TEMLİKNÂME

(تمليكنامه)

İslâm devletlerinde bilhassa devlete hizmeti geçenlere hükümdar tarafından mülk olarak verilen yerlerin belgesini ifade eden terim.

Sözlükte temlîk “mülk olarak vermek” anlamındadır. Terim olarak bir hükümdarın mîrî araziden veya şahıslardan devlete intikal eden arazi ve binalardan bazı yerleri devlete hizmet etmiş kimselere mülk şeklinde tahsis etmesini ifade eder. Bununla ilgili belgeye temlîk-nâme (mülk-nâme) denilir. Hz. Peygamber döneminden itibaren İslâm devletlerinde hükümdarların kamu otoritesinin tasarrufundaki arazi ve taşınmaz malların mülkiyet, işletme veya faydalanma hakkını kişilere tahsis ettiği (iktâ) bilinmekte ve çeşitli rivayetlerden arazi ve taşınmaz malların iktâı sırasında ilgili kişilere bu durumu gösteren belgelerin verildiği anlaşılmaktadır. Resûl-i Ekrem Temîm ed-Dârî, Avsece b. Harmele el-Cühenî, Bilâl b. Hâris el-Müzenî ve Utbe b. Ferkad es-Sülemî’ye; Hz. Ebû Bekir Uyeyne b. Hısn ve Akra‘ b. Hâbis’e; Hz. Osman Osman b. Ebü’l-Âs’a bu tür iktâ belgeleri vermiştir (Hamîdullah s. 263, 269, 374, 532). İlhanlı Hükümdarı Gāzân Han, askerlere arazi iktâ edilmesini ve bu durumu gösteren mukātaa senetleri düzenlenmesini emretmiştir (Spuler, s. 444). İktâ belgeleri diğer İslâm devletlerinde de düzenlenmekteydi (Kalkaşendî, XIII, 104 vd.). Kaynaklarda bu belgeler için kitâb kelimesi de kullanılmaktadır.

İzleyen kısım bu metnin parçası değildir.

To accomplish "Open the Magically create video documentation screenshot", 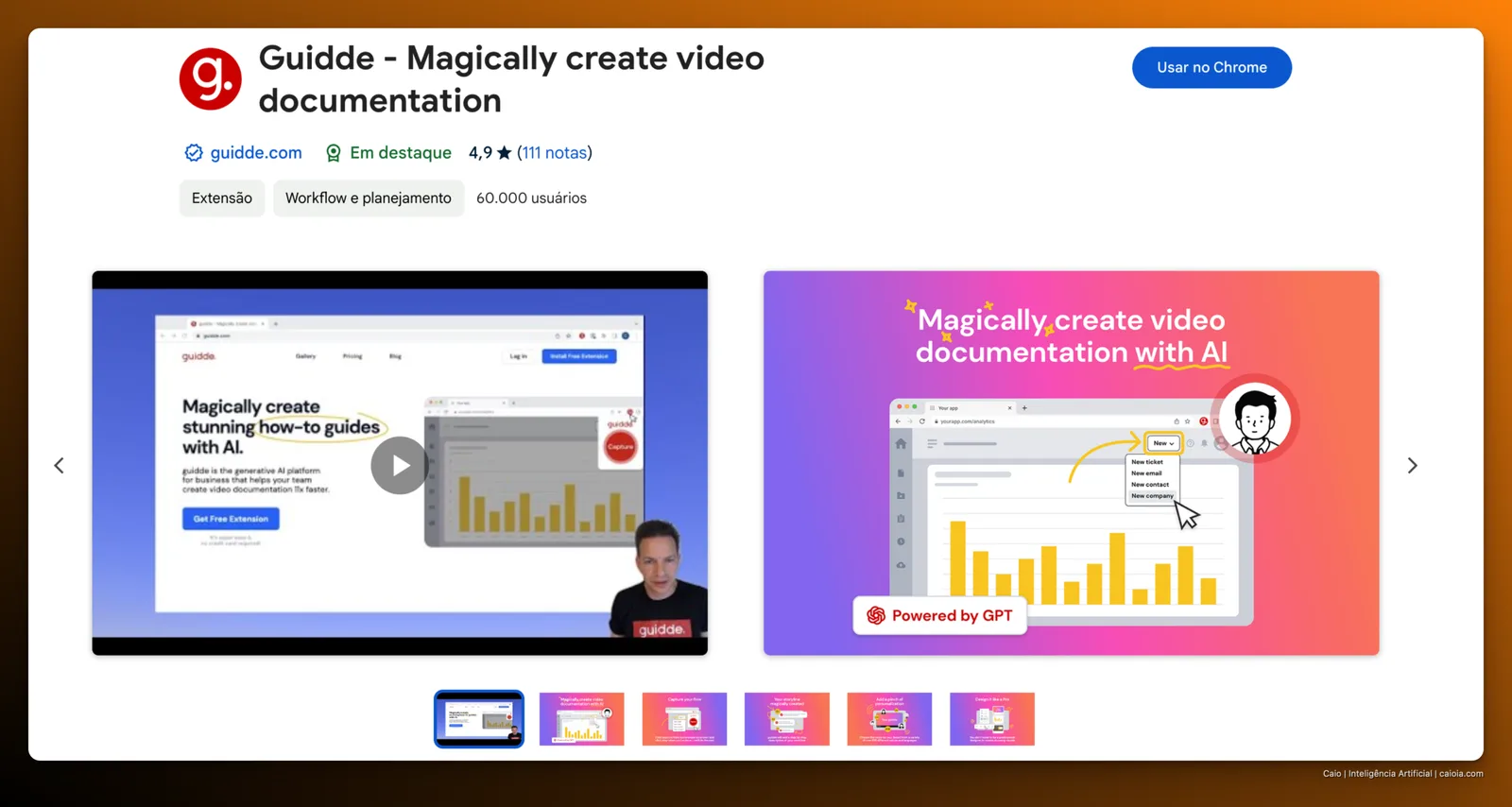I will tap(1071, 463).
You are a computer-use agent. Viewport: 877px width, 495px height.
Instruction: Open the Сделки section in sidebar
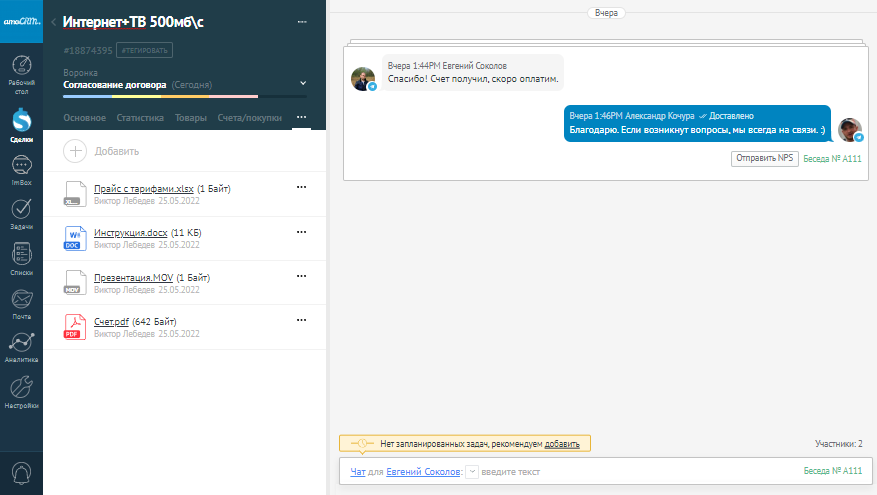point(21,124)
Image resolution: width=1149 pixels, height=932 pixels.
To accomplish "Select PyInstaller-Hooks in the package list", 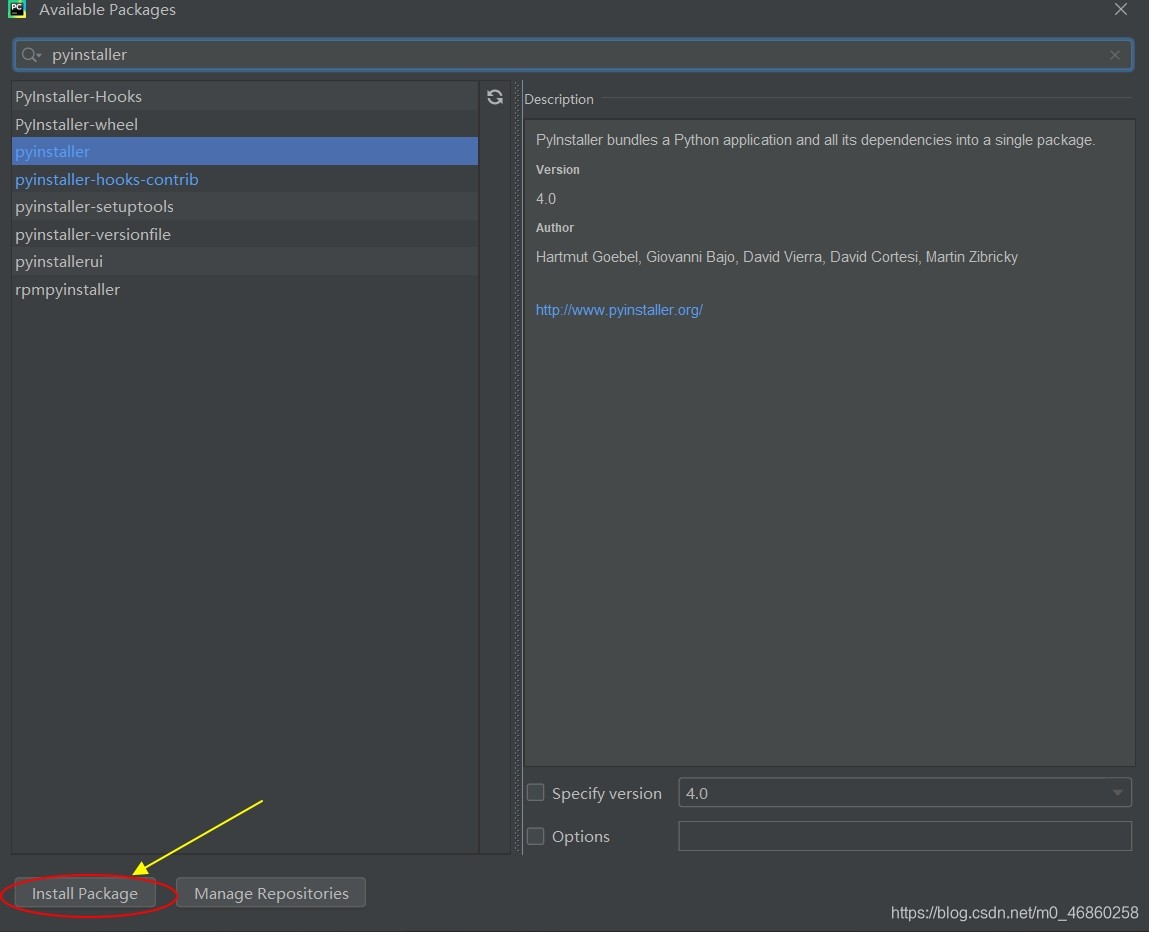I will [x=78, y=97].
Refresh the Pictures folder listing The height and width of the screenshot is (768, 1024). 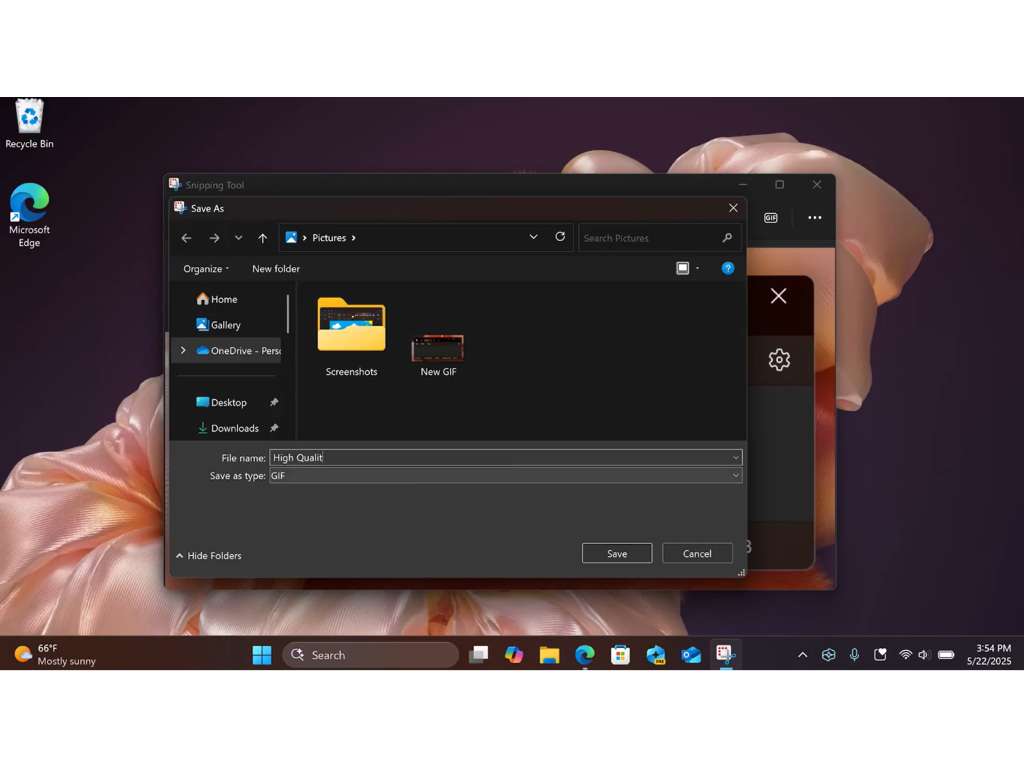(560, 237)
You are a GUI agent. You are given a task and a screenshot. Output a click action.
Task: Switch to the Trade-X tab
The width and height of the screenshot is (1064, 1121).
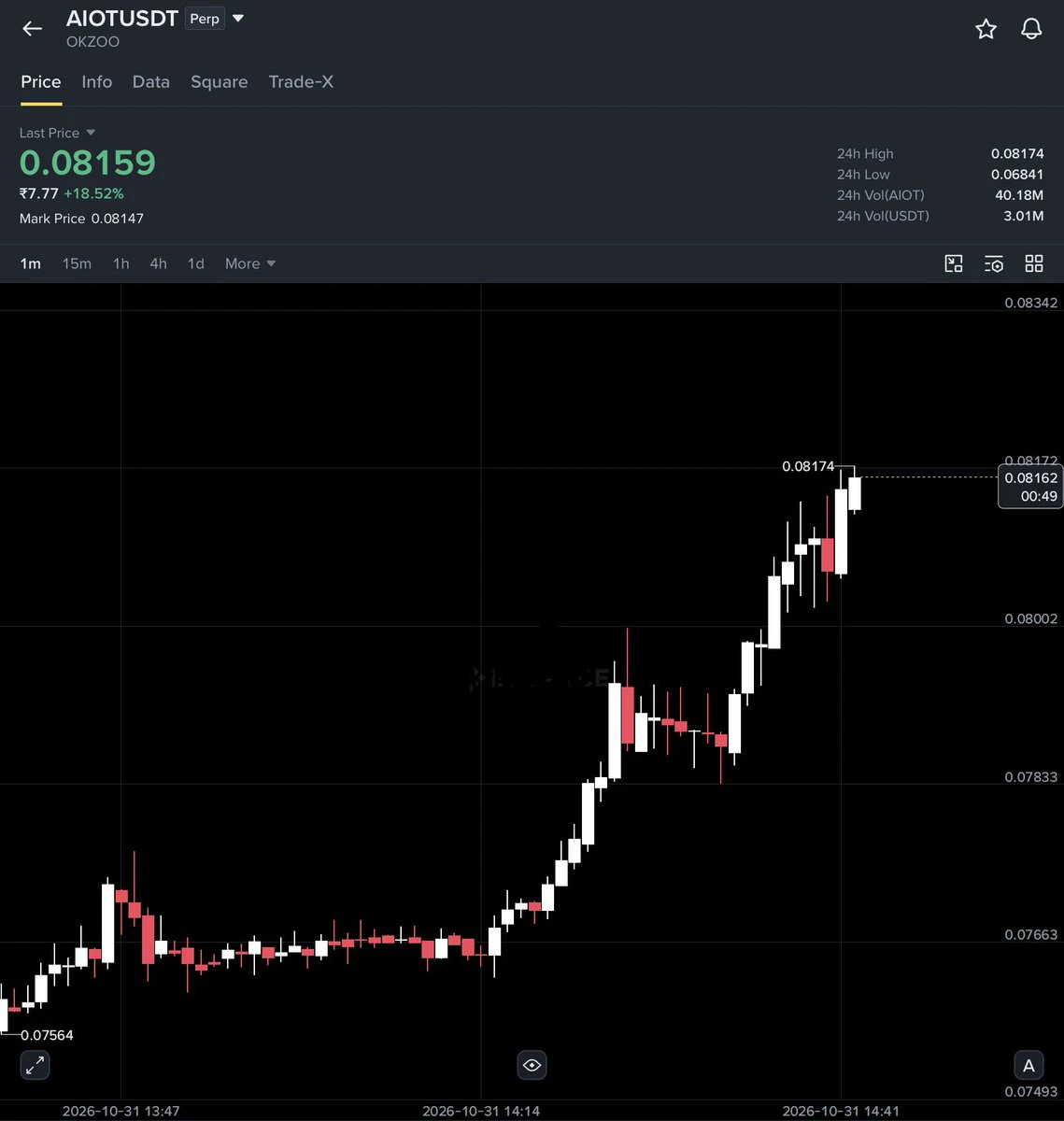point(301,82)
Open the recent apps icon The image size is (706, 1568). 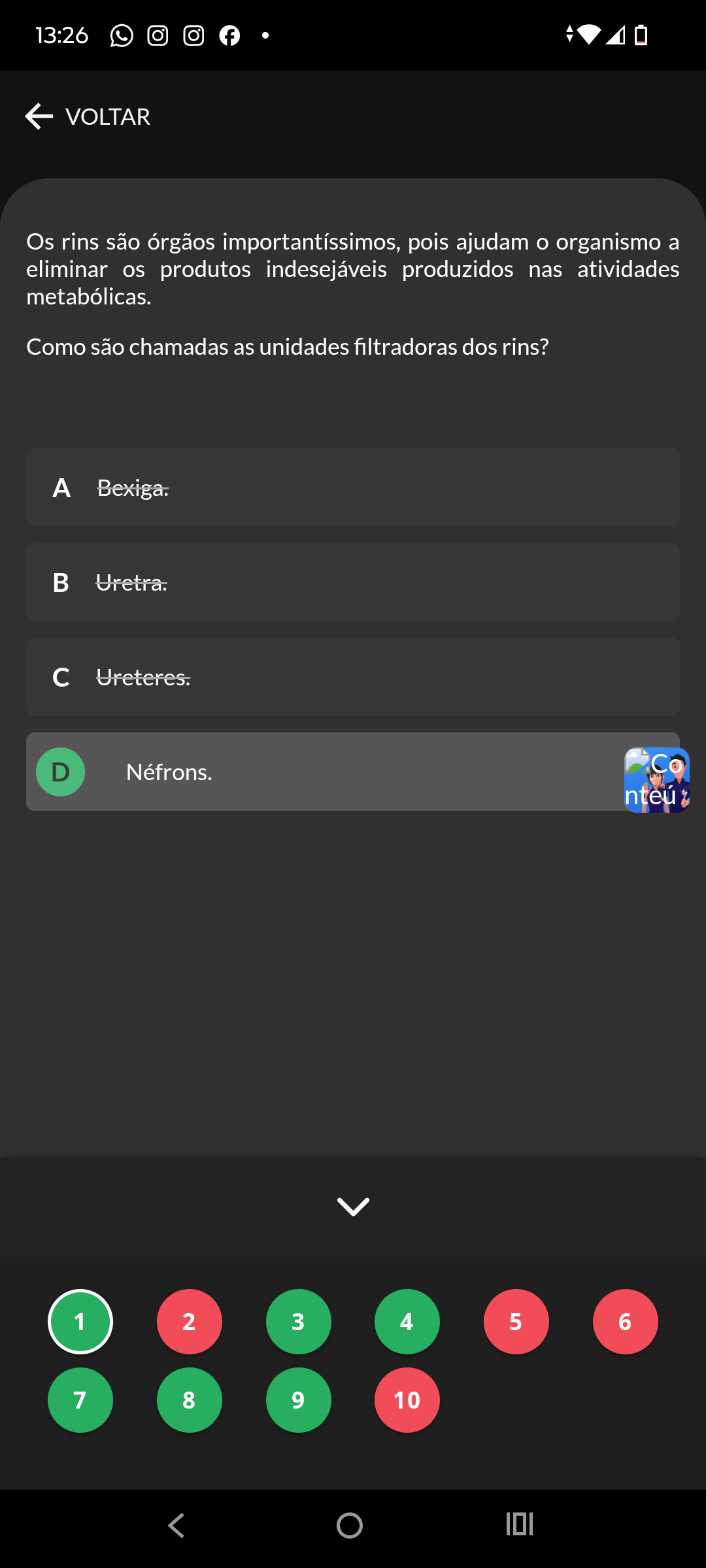click(520, 1524)
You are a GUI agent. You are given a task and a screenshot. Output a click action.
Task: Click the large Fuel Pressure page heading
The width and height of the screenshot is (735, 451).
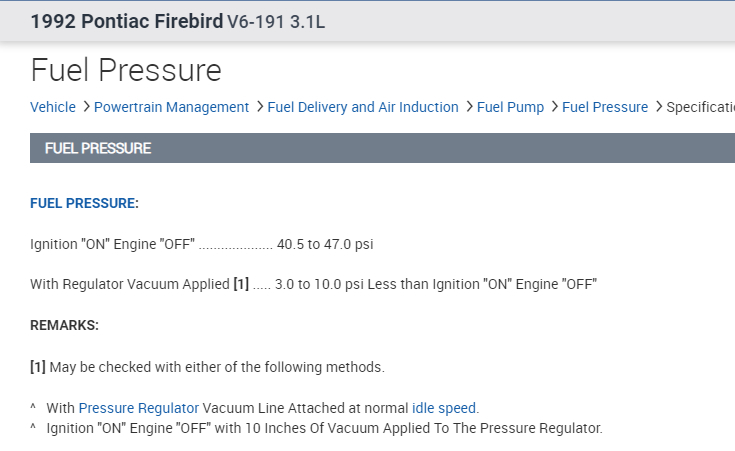[x=126, y=70]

Selçuklular devrinden kalma sınırlı sayıdaki temliknâmeler Ortaçağ Türk tarihinin toprak rejimi ve idaresi bakımından önemlidir. Osmanlı bürokrasisinde kuruluş döneminde Lala Şâhin, Timurtaş ve Evrenos Bey gibi gazilerle bazı kişilere mülkler verildiği bilinmektedir. Fakat o dönemde ve onu takip eden asırlarda temlik kelimesi sıkça geçtiği halde temliknâme terimine rastlanmamaktadır. Elde mevcut en eski örnek olan Orhan Gazi’nin Rebîülâhir 749 (Temmuz 1348) tarihli Pamucak deresini temlik etmesiyle ilgili belgede temliknâme yerine “mektup” yer almaktadır. Topkapı Sarayı Müzesi Arşivi’nde Fâtih Sultan


Mehmed’e ve Kanûnî Sultan Süleyman’a ait çok sayıda temliknâme ve mülknâme bulunmaktadır. Fâtih’e ait mülknâmeler, İstanbul ve Bursa’da şehir içerisinde mevcut devlete ait ev ve binaların bazı kimselere temlikini bildirmektedir. Bunların bir kısmının subaşı tezkiresiyle padişah tarafından temlik edildiği belirtilmektedir (TSMA, nr. E 7224, 7232, 10055, 10737). Bir belgede ise zayi olan temliknâme (berat) yerine yeni temliknâme verildiği ifade edilmektedir (TSMA, nr. E 7230). Topkapı Sarayı’nda mevcut Kanûnî’ye ait on bir temliknâme Hürrem Sultan’ın Kudüs’teki imareti için Filistin’de temlik edilen bazı köy ve mezraalarla Kudüs’teki sabun mukātaasının temlikine dair Kanûnî’nin tezhipli tuğrasını ihtiva eden 957-967 (1550-1560) tarihli belgelerdir (TSMA, E 7816/1-11). Yine Kanûnî’ye ait, Hürrem Sultan’a Vize sancağında temlik edilen yerlerle ilgili celî divanî ile yazılmış 964 (1557) tarihli temliknâmenin altında şahit olarak Sadrazam Rüstem Paşa ile diğer vezirlerin ve kazaskerin imzası görülmektedir.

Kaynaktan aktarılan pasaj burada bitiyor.